Nik Fackler goes his own way again

Indie filmmaker follows his narrative feature debut by shooting off-the-grid documentaries


Fresh off the warm reception given his debut feature, Lovely, Still, Omaha’s Film Dude, Nik Fackler, says his next two film projects will be documentaries.

Following the path of cinema adventurer Werner Herzog, Fackler’s tramping off to shoot one film in Nepal and the other in Gabon, Africa. He is drawn to each exotic locale by his obsession with indigenous cultures.

Fackler, Lovely producer Dana Altman and two other crew left August 11 for Gabon in west central Africa. They plan living weeks with the shamanistic Mitsogo, whose practice of Bwiti involves ingesting the hallucinogenic iboga root. The mind-altering initiation ritual is about healing.
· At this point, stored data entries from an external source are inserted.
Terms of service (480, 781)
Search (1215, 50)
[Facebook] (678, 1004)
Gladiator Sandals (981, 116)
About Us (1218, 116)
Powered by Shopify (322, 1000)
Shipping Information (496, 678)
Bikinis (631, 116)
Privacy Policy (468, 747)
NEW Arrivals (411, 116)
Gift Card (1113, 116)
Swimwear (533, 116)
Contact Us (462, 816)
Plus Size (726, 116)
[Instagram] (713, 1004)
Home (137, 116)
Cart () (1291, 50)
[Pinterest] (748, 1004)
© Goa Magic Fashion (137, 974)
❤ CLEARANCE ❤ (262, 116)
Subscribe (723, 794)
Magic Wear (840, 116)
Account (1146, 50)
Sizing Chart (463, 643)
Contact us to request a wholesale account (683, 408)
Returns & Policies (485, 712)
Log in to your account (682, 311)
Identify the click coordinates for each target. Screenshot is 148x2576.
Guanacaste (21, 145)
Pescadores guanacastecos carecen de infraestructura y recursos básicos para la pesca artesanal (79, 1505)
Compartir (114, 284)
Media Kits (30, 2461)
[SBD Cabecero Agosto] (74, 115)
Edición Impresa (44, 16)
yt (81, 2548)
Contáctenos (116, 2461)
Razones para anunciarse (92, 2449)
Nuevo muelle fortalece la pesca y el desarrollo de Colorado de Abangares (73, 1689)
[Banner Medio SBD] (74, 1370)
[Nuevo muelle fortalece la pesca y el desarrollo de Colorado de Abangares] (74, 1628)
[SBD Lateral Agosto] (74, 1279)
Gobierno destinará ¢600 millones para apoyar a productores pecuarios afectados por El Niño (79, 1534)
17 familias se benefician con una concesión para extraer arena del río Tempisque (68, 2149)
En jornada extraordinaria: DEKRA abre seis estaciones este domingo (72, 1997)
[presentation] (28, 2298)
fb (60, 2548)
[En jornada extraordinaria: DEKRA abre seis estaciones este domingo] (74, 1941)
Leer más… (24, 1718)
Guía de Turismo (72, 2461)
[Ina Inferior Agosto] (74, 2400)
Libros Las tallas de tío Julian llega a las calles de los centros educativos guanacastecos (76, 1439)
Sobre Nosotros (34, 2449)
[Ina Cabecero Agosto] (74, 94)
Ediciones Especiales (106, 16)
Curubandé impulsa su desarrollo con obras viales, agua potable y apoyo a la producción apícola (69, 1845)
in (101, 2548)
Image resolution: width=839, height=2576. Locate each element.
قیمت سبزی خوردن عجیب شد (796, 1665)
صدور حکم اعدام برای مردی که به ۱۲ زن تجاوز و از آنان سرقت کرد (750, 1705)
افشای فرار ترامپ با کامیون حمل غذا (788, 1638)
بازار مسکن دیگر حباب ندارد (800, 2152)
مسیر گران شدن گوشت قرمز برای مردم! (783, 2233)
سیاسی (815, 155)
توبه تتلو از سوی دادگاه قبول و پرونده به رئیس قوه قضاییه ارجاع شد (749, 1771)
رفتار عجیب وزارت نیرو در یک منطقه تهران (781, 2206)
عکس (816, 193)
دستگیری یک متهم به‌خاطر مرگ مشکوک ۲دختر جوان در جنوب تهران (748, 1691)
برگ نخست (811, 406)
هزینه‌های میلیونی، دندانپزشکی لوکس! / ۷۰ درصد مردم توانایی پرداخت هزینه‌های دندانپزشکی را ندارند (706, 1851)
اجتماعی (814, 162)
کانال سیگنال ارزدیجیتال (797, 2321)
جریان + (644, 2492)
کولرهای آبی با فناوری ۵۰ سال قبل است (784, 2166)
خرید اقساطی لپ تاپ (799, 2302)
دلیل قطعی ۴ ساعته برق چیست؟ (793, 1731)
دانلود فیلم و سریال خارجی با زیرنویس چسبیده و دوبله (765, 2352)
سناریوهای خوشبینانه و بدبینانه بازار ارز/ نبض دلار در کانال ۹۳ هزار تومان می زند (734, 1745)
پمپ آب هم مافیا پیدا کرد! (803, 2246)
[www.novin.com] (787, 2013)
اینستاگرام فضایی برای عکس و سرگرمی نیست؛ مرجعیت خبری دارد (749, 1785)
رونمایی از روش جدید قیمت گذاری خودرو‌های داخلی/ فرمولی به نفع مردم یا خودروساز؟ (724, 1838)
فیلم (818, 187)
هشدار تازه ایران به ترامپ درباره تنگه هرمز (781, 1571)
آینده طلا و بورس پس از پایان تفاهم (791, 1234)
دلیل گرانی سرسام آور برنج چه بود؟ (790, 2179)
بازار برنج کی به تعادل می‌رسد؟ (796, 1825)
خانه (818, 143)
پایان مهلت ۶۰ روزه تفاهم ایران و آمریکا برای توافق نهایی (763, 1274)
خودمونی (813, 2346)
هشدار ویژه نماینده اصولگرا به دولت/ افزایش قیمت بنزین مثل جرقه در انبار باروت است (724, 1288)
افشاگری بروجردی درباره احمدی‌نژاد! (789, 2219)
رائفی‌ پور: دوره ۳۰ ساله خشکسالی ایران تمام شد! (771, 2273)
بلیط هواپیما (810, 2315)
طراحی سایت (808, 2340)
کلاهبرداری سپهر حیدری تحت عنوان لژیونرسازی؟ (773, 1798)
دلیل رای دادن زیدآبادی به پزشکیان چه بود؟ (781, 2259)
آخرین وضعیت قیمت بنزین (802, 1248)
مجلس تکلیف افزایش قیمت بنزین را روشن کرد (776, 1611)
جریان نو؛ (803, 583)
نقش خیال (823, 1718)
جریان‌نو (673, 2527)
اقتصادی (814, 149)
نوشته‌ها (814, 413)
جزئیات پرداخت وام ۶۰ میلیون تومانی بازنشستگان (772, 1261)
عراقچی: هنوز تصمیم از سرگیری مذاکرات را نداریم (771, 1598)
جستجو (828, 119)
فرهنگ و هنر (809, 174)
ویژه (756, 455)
“Part of it is you’ve got to prove yourself to the tribe,” says Fackler. “They don’t just give it to anybody, especially Westerners.”

The extreme project is based in a fascination with and use of ancient, underground medicines and practices.

“I have a great interest in dreams and a great interest in psychedelic experience. I’ve had a lot of healing I’ve gone through using silicide mushrooms,” says Fackler.

A heroin addict friend is along for this exploration.

A quest for spiritual enlightenment brought Fackler and Lovely DP Sean Kirby to Nepal in May to film the end of a six-year fasting and meditative regimen by Dharma Sangha. The filmmakers followed Boy Buddha’s exodus, with tens of thousands of followers on hand, and planning to return in the fall.

Fackler is tackling the unlikely projects while awaiting financing for his next two narrative features: an untitled puppet film with illustrator Tony Millionaire; and a phantasmagorical mythology pic called We the Living.

The docs square nicely with Fackler’s eclectic interests in alternative therapies and philosophies. 

“I’m always searching. There’s so many beautiful cultures out there. I have to explore and learn as much as I possibly can. I have to go out there to discover them, document them, before they disappear into the weird one-world culture we’re heading towards.”

Mere days before leaving for Africa he still wasn’t sure the Bwiti cultists were on board, but put his faith in miracles.

“I suppose I’m in the mindset of looking at everything in a magical way rather than an intellectual way. That’s sort of where I need to be to make a film like this.”